> _Exercise directions_: Looking through the listing that follows, count every line with the string "computer" and state the number alone.

══════════

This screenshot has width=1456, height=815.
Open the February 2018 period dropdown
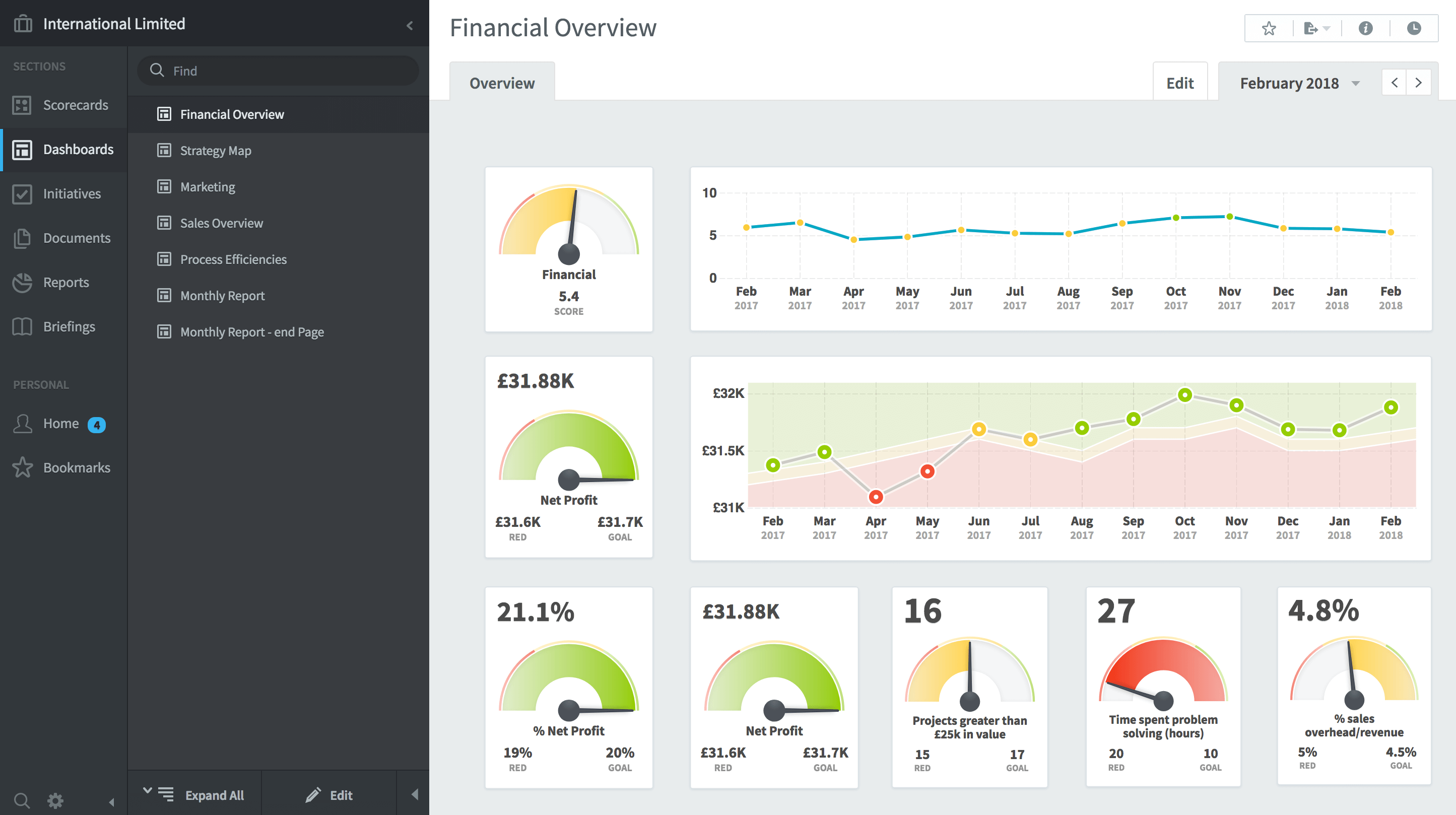point(1298,84)
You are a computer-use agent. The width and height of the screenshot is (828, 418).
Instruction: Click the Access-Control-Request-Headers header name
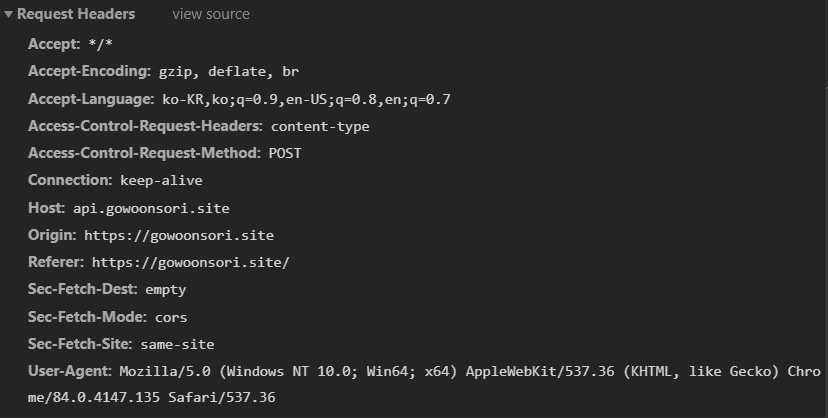(x=145, y=126)
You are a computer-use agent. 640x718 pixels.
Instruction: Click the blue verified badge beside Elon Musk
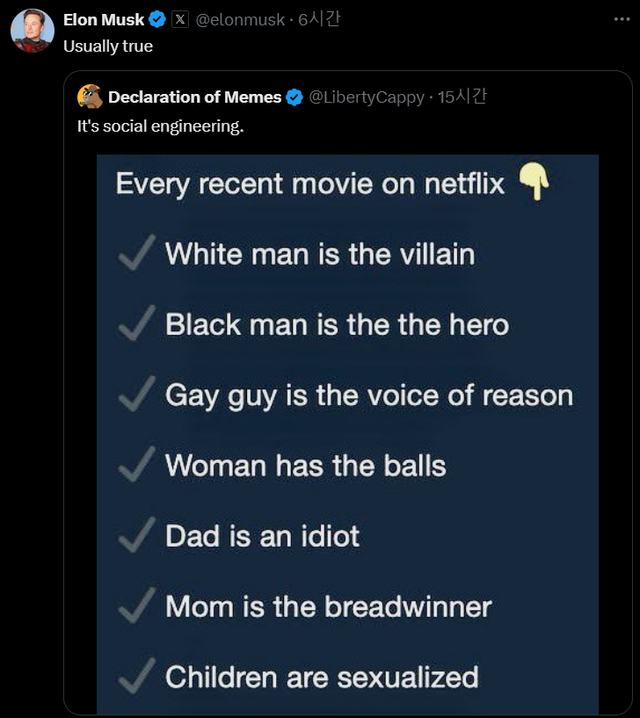158,20
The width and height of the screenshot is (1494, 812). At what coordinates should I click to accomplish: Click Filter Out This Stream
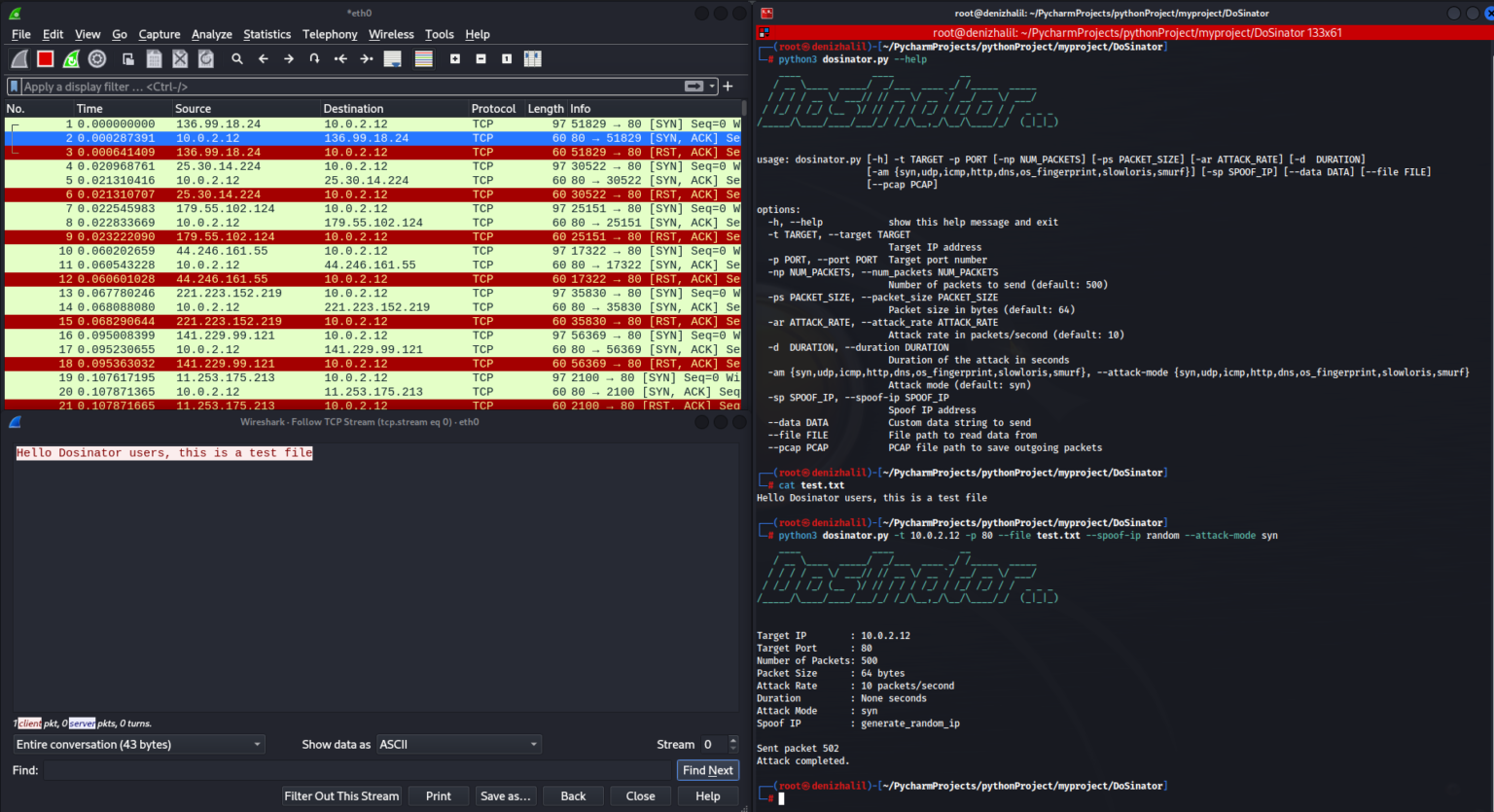[x=341, y=795]
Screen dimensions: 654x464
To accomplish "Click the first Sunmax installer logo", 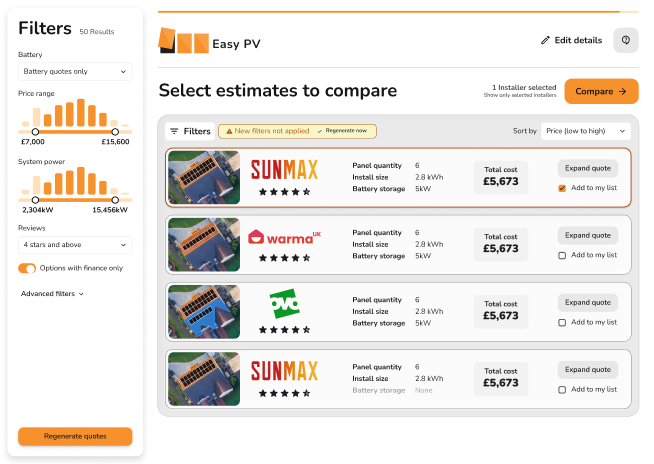I will [x=284, y=170].
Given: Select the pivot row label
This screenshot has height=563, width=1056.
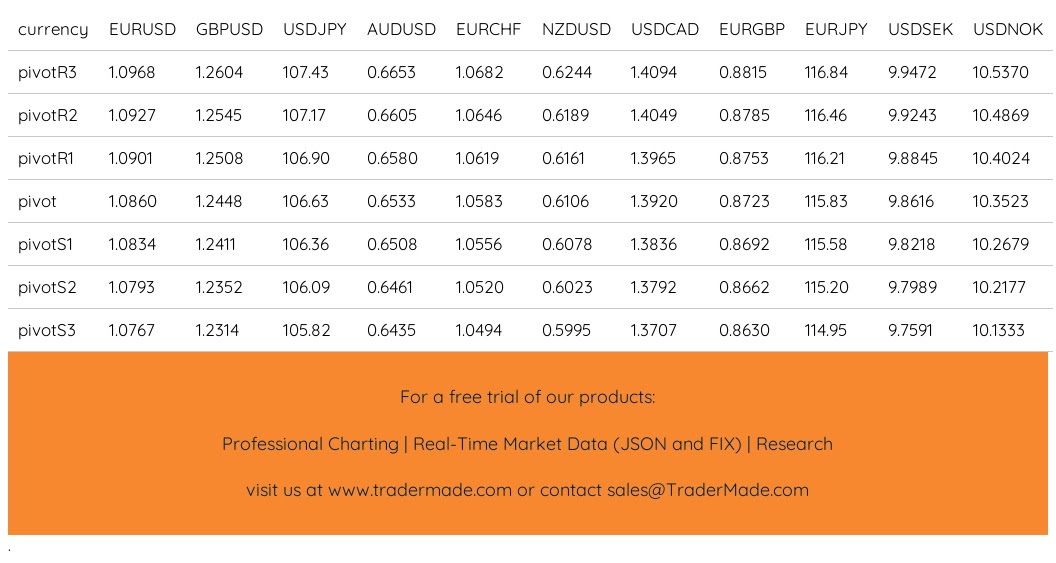Looking at the screenshot, I should tap(37, 202).
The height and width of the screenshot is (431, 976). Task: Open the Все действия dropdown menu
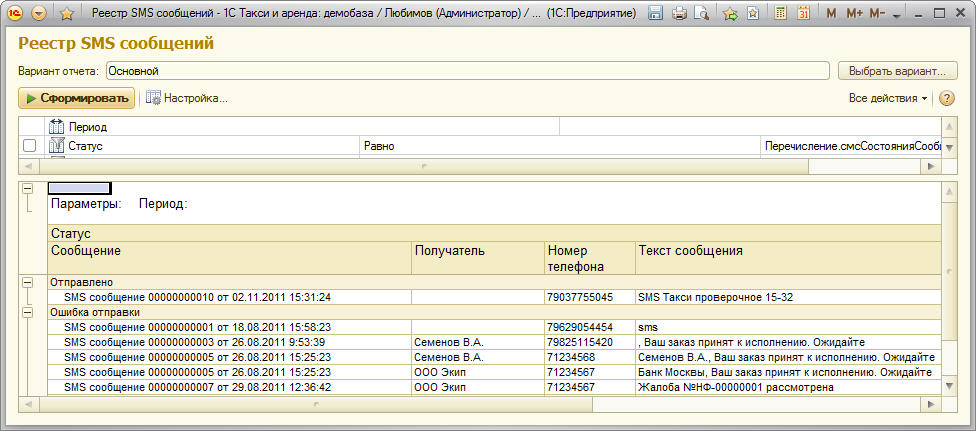pyautogui.click(x=888, y=98)
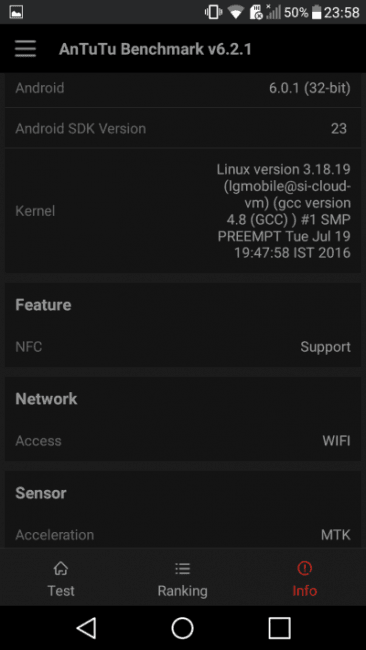This screenshot has width=366, height=650.
Task: Tap the Android home circle button
Action: point(182,628)
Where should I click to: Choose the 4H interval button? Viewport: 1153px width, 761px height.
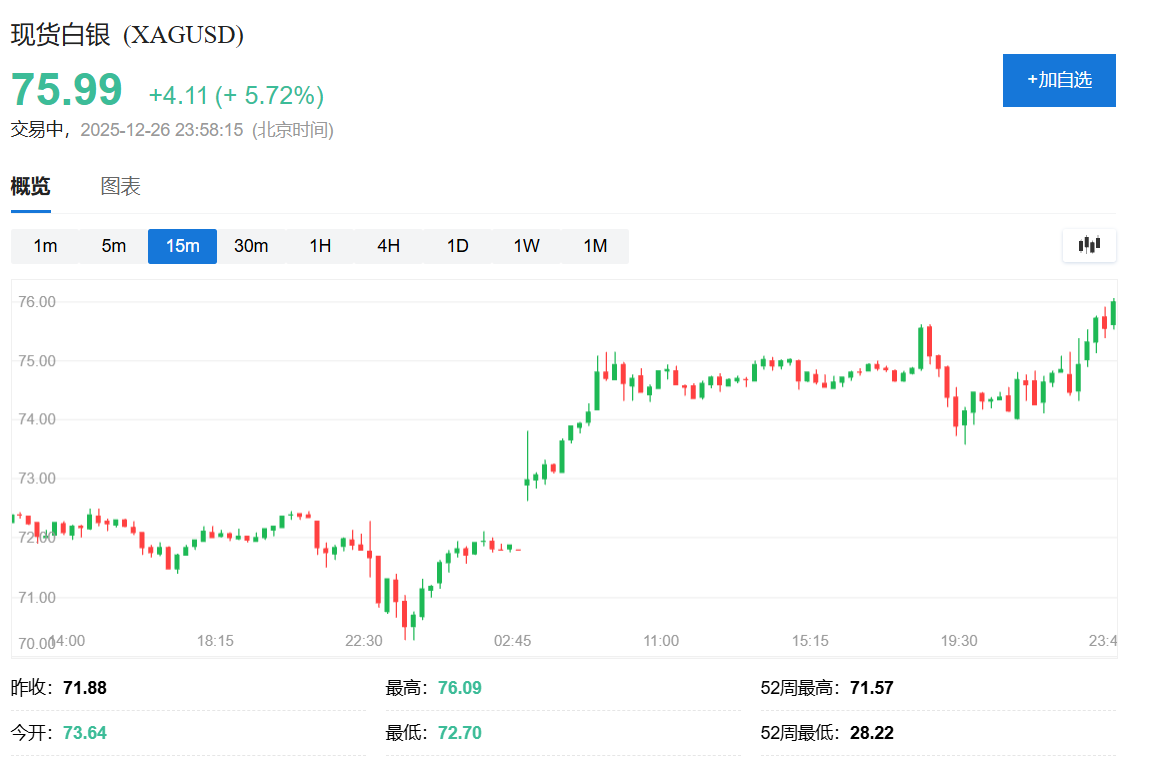pyautogui.click(x=388, y=246)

══════════

> _Your response_: 2